Exercise goal:
Count the lines of the entries below that contain the string "Task", with case taken into account. Give only the number.

Data items
---*---

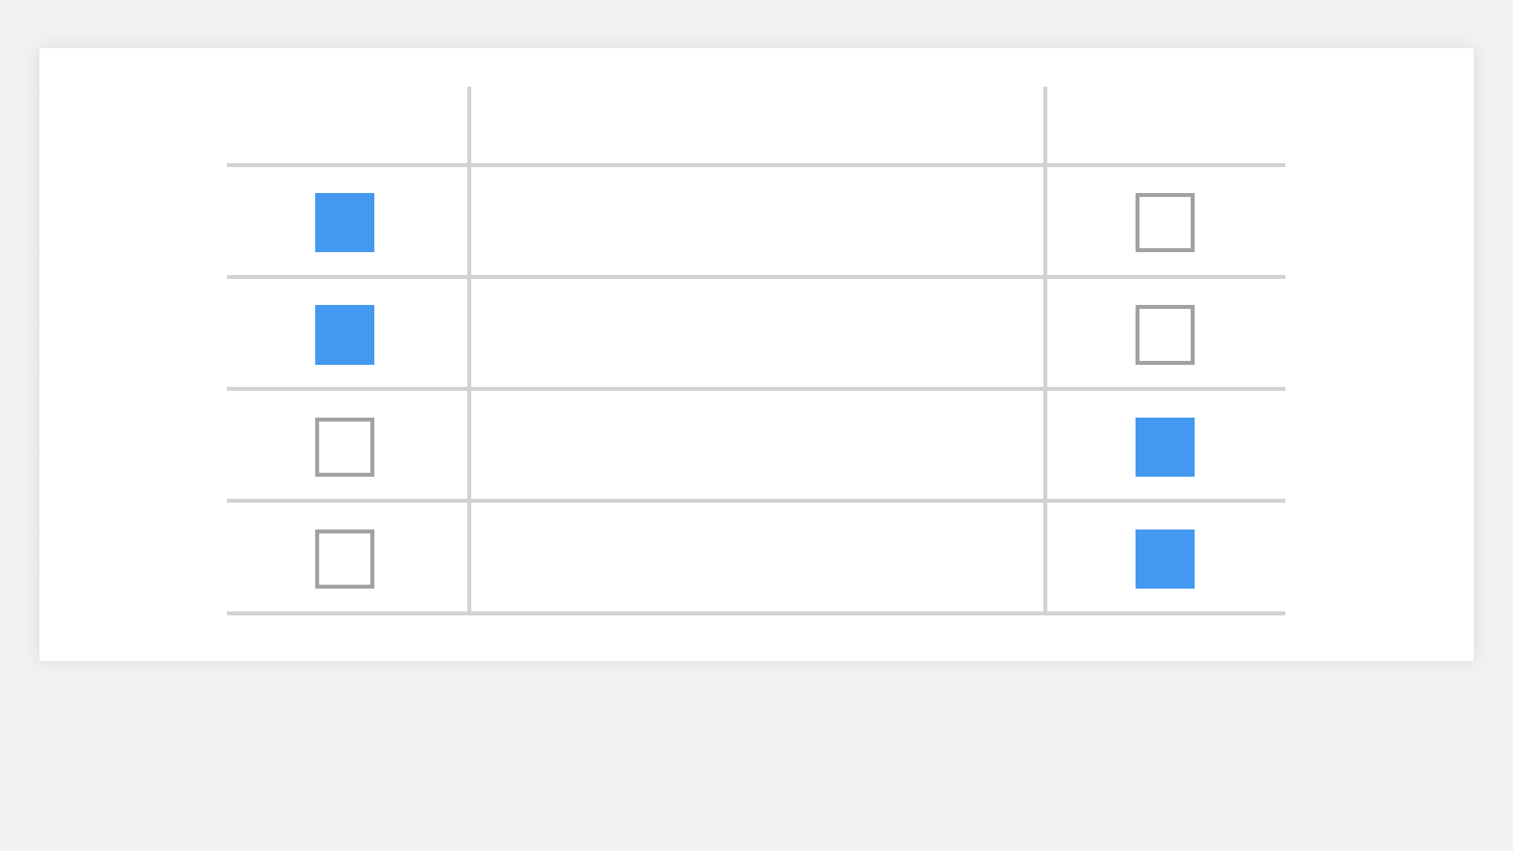1513x851 pixels.
Task: Click the blue filled square in the top-left cell
Action: [344, 222]
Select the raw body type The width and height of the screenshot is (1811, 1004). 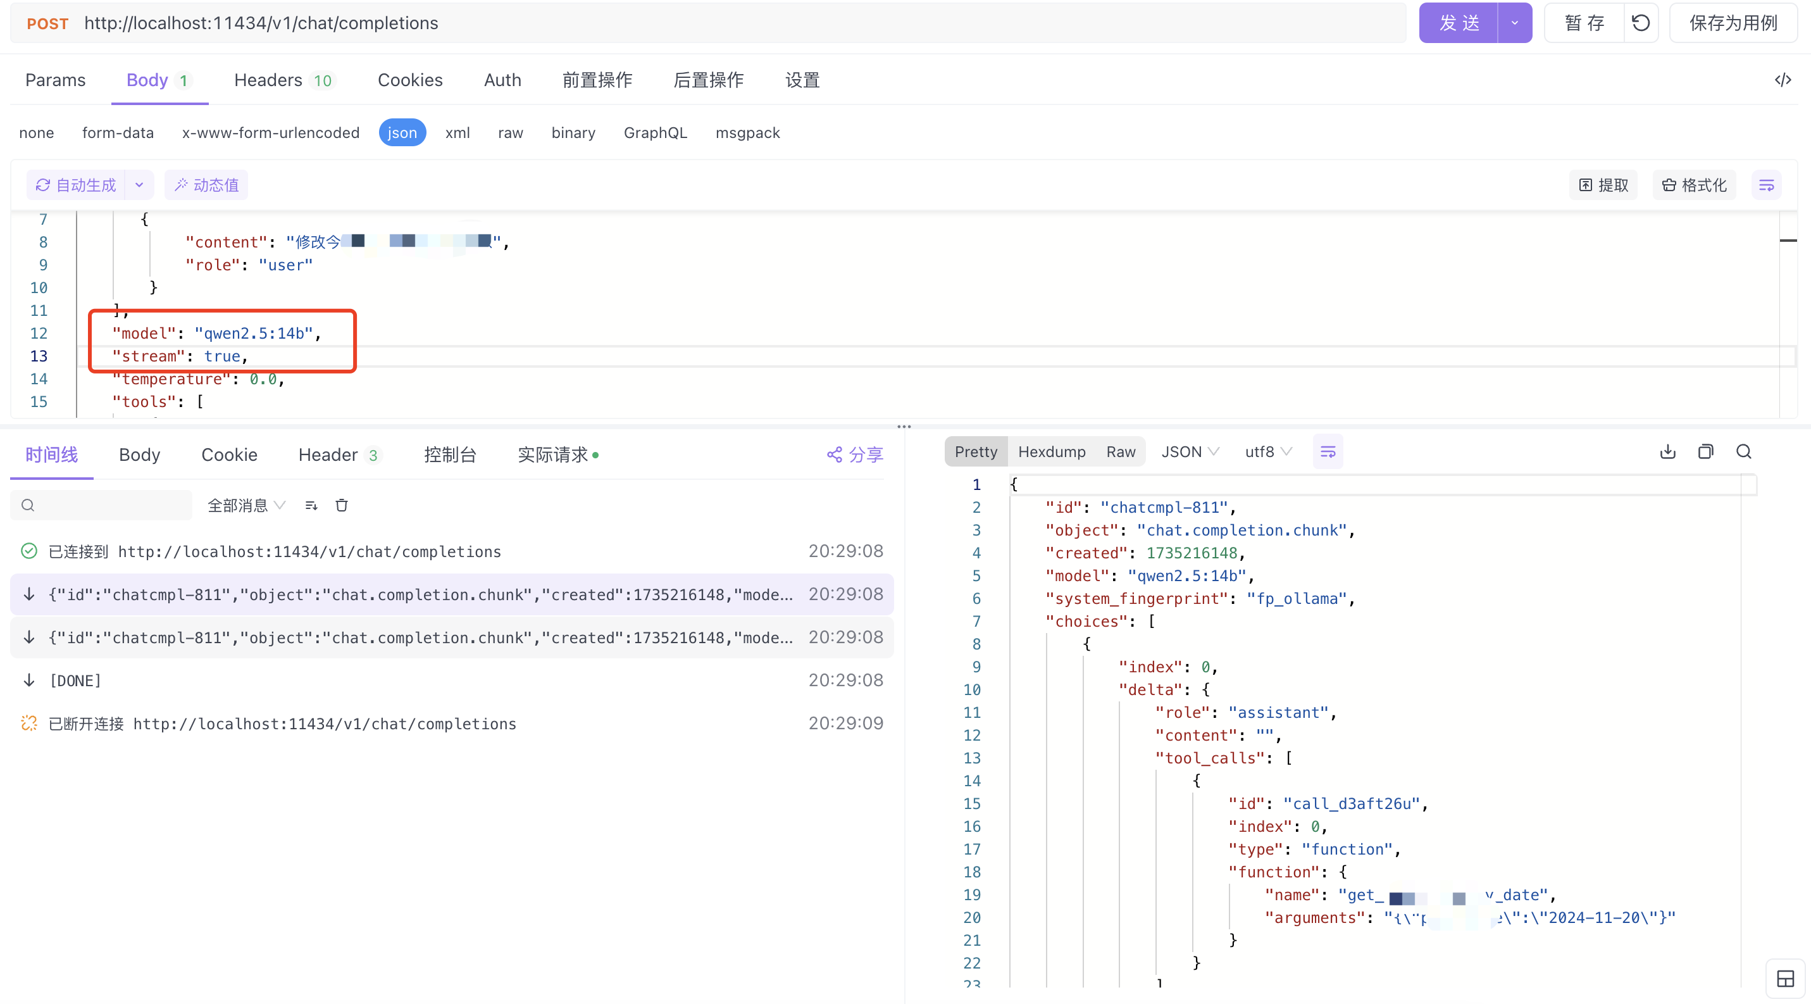(x=510, y=133)
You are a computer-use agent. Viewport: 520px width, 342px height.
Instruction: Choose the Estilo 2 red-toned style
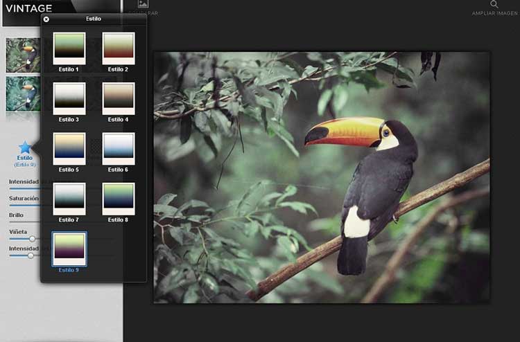(x=118, y=47)
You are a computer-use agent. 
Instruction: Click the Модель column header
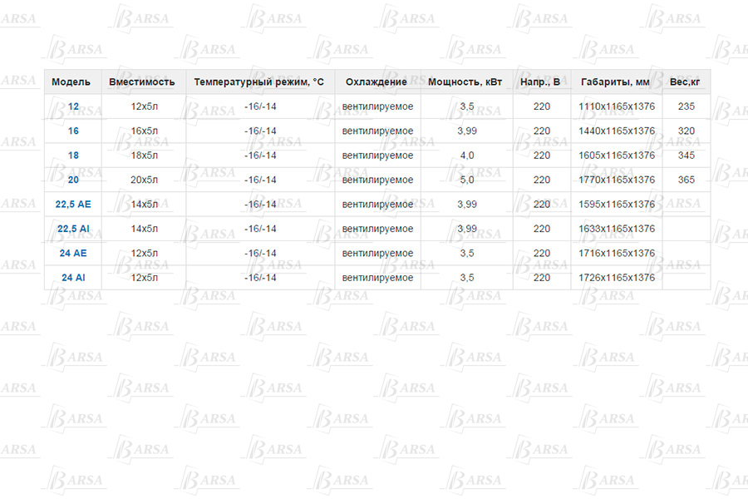[x=71, y=82]
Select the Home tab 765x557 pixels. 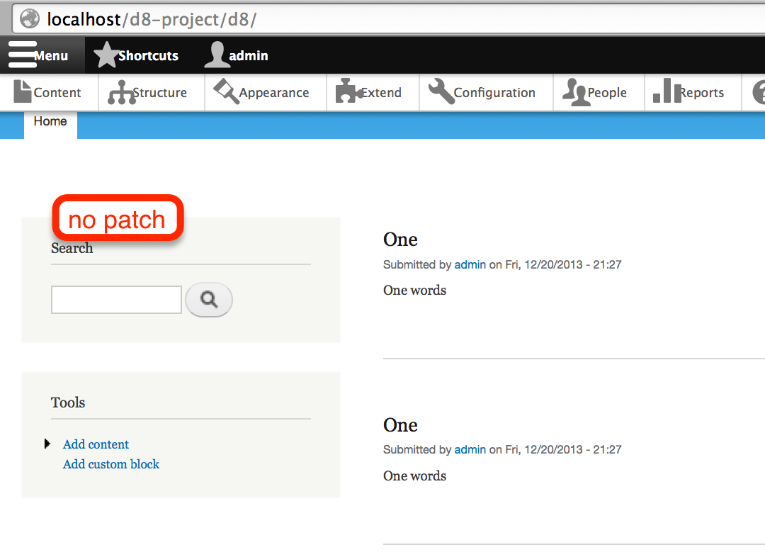click(50, 122)
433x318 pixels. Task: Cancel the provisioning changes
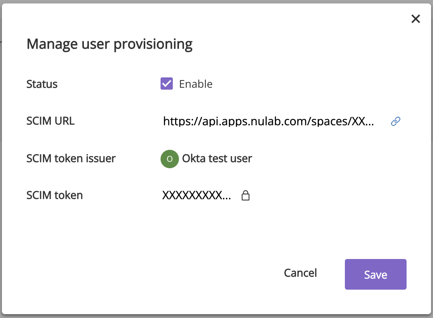(300, 273)
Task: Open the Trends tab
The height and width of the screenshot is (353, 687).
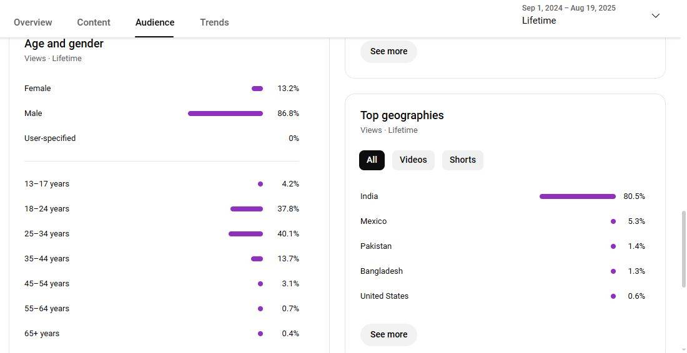Action: [214, 22]
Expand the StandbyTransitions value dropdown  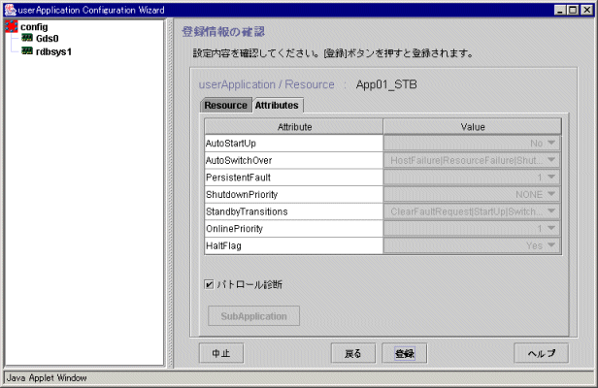coord(551,211)
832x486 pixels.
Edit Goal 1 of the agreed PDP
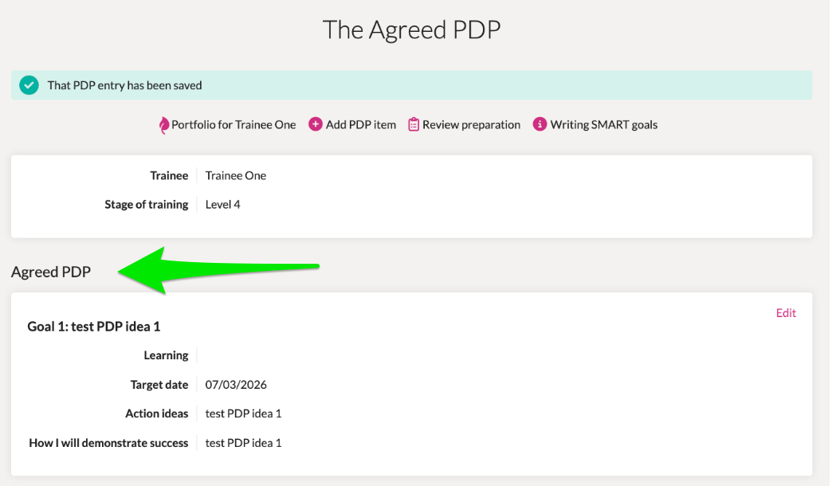click(x=786, y=313)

---*---

Answer to the problem:
3